__ACTION ITEM A__.
Answer these questions about the passage on the knowledge of the glory of the Lord:
(i) Which book and verse supply the opening quotation?
(ii) What place does the passage name as the centre of activity?
(iii) In the quotation from Isaiah, what shall the nations beat their spears into?
__ACTION ITEM B__.
Resume the passage on the knowledge of the glory of the Lord, starting after its final sentence.

Then - "The earth shall be filled with the knowledge of the glory of the Lord, as the waters cover the sea" (Habakkuk 2:14).

When the earth is filled with the knowledge of the glory of the Lord, it follows that the ignorance and barbarism of the present time will have vanished. But how is this result to be practically attained? The machinery of the kingdom of God is the answer. When the governments of the earth have been overthrown, and divine authority established with firm hand in every part of the globe, it will be an easy matter to enlighten and emancipate the "people, nations, and languages" that will render allegiance to the Lion of the Tribe of Judah. This is done by a process which will afford pleasure and honour to the rulers of the age, while conferring benefit on the subject people. The centre of activity is Jerusalem, as in the case of the gospel in the first century. "At that time", says Jeremiah, chapter 3:17, "they shall call Jerusalem the throne of the LORD, and all the nations shall be gathered unto it, to the name of the Lord, to Jerusalem: neither shall they walk any more after the imagination of their evil heart". Here is a turning from evil on the part of the nations as the result of their subjection to Jerusalem, when occupied as the throne of the Lord. What is the connection between the two things? How does the one result from the other? The answer is, because from Jerusalem emanates a teaching and a law which, divinely administered, works an intellectual, moral, and social reformation. This is evident from the following testimony:

"And many people shall go and say, Come ye, and let us go up to the mountain of the LORD, to the house of the God of Jacob; and he will teach us of his ways, and we will walk in his paths: for out of Zion shall go forth the law, and the word of the LORD from Jerusalem. And he shall judge among the nations, and shall rebuke many people; and they shall beat their swords into ploughshares, and their spears into pruning hooks; nation shall not lift up sword against nation, neither shall they learn war any more" (Isaiah 2:3-4).

Stored dataset items
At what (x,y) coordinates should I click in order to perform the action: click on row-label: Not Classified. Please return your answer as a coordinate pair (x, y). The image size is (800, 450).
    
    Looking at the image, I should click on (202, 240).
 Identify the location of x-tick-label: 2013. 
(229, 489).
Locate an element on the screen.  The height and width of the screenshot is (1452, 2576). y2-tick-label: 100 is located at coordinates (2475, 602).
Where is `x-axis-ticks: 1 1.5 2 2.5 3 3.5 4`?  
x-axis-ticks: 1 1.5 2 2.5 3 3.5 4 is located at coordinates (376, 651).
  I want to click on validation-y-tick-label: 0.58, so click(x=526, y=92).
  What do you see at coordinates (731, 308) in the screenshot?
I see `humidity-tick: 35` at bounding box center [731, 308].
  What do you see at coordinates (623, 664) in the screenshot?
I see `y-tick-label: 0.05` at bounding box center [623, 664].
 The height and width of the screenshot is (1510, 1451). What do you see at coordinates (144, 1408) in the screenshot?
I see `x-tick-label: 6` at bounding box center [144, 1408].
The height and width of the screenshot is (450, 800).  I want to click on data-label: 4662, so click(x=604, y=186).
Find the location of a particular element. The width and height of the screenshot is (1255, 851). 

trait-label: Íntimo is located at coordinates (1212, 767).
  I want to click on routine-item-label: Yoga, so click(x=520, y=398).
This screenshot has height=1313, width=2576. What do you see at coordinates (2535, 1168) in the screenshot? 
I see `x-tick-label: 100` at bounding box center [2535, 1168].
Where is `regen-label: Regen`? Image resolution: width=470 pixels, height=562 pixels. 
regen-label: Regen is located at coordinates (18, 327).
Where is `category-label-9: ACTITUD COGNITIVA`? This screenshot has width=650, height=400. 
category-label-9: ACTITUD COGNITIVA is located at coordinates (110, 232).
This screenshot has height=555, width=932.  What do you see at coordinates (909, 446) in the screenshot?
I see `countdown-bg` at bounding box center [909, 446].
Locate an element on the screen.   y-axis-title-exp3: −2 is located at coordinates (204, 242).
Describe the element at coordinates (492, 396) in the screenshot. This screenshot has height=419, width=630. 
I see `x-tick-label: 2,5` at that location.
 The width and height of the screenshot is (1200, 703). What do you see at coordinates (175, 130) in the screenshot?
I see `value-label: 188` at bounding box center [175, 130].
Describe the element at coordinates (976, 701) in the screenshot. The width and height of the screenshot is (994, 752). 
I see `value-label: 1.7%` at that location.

__EXERCISE OUTPUT A__.
(i) Habakkuk 2:14
(ii) Jerusalem
(iii) Pruning hooks

__EXERCISE OUTPUT B__.
Jerusalem, once more the centre from which divine illumination will irradiate, will be so this second time, on a larger and grander scale, and with more glorious results:

"And in this mountain shall the Lord of hosts make unto all people a feast of fat things, a feast of wines on the lees, of fat things full of marrow, of wines on the lees well refined. And he will destroy in this mountain the face of the covering cast over all people, and the vail that is spread over all nations. He will swallow up death in victory; and the Lord God will wipe away tears from off all faces; and the rebuke of his people shall he take away from off all the earth: for the Lord hath spoken it. And it shall be said in that day, Lo, this is our God: we have waited for him, and he will save us: this is the Lord; we have waited for him, we will be glad and rejoice in his salvation" (Isaiah 25:6-9).

The feast is to be provided in Mount Zion; this is the reason why the nations gather there to partake of it. Their gathering, however, will not be simultaneous. "God is not the author of confusion", says Paul: the aggregation of the world’s populations in such a comparatively small neighbourhood would certainly involve confusion. The prophetic testimony shows that there will be a pilgrimage from all parts of the earth from one year’s end to the other in which all nations will take their turn. It will be periodical, and take place in every case once a year, as is evident, from Zechariah 14:16-17:

"And it shall come to pass, that every one that is left of all the nations which came against Jerusalem shall even go up from year to year to worship the King, the Lord of hosts, and to keep the feast of tabernacles. And it shall be, that whoso will not come up of all the families of the earth unto Jerusalem to worship the King, the Lord of Hosts, even upon them shall be no rain."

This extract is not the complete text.